Mat Johnson described the people he follows on Twitter as his “dream party guests — interesting strangers whose wit keeps me coming back.” But Johnson also put his finger on another reason that some authors like him have taken to social media like Twitter: the ability to connect directly with potential readers. As he put it: “I’ve never had a single ad for any of my novels, had a movie made or been given a big budget push by a publisher. Usually, they just throw my book out to reviewers and hope it floats. Twitter lets me hijack the promotion plane, sidestep the literary establishment and connect directly to my current and potential audience… It’s a meritocracy; if you’re interesting, you get followed.” (GigaOM: Tech News and Analysis)

I’m borrowing Johnson’s Twitter/dream party guests analogy the next time I try to explain the joys of skinny dipping in the tweet stream to a perplexed (or dismissive) audience. And while I’m thinking about dream party guests, what happened to Kevin Smokler? Was he abducted by aliens? Or is he just giving kevinsmokler.com a fall/winter rest. Back in the spring?

[blackbirdpie url=”https://twitter.com/#!/karlsprague/status/156430329165520897″]

Are you familiar with narrative pollyannaism? Fellow optimist Karl Sprague just introduced me to its antithesis, died in the cloth story skepticism. Economist Tyler Cowen’s TEDxTalk distills the dark, devious, dangers of storytelling in his warning, “Be suspicious of stories“.

Cowen admits a weakness for compelling narratives, but he’s concerned that stories oversimplify our messy lives. He reminds us that stories distort complex human nature, interactions and institutions potentially misguiding us and fueling bias and self-deception.

He’s right, of course.

As Holbert C. Harris Chair of economics at George Mason University and co-author of economics blog Marginal Revolution and an avalanche of economics books, Cowen is right about a lot. And despite taking a few laps to warm up, his dry, self-deprecating sense of humor prevails, gradually softening his admonition. And his nod to Gabriel Garcia Marquez‘s Living to Tell the Tale ultimately won me over.

“Life is not what one lives, but what one remembers and how one remembers it in order to recount it.” (Gabriel Garcia Marquez)

Stories do distort and oversimplify.

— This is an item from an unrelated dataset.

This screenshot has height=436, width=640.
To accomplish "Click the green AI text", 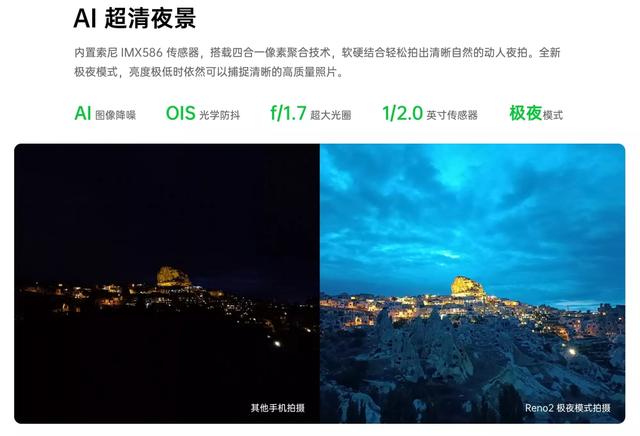I will (x=82, y=113).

But so do street signs, the nightly news, education, modern medicine, music and virtually every other human invention. His bottom line?

Be more comfortable with messy. Be more comfortable with agnostic…” (TEDxTalks)

I can live with that.

And what better way to wrap up than a digital recap of Sunday’s meander? Yesterday John Davis (@trekeast) and I escaped with our brides and progeny for a Parch Pond adventure. This Eddy Foundation wilderness holding includes a handsome pond which was frozen and snow-free, perfect skating. Here’s a clip shot by Mr. TrekEast on his iPhone:

For additional images from the outing, check out “Skating Parch Pond“.

2 Comments to “Monday Morning Meander”

  1. Patrick Ross says:

    “Stories do distort and oversimplify. But so do street signs,
    the nightly news, education, modern medicine, music and virtually every
    other human invention”

    That’s a great takeaway. It’s all about what we decide to present to the world, what details, what emphasis. But of course, a story without those choices isn’t a story, it’s just a list of actions and facts. There’s a lot in this excellent post to digest, but I’m going to let this part marinate a bit.

  2. virtualDavis says:

    Thanks for your thoughtful response, Patrick! You know I appreciate your perspective, and I’m pleased to provoke a little rumination. I actually expected to dislike Tyler Cowen’s talk, but by the conclusion my premature reaction had shifted somewhat…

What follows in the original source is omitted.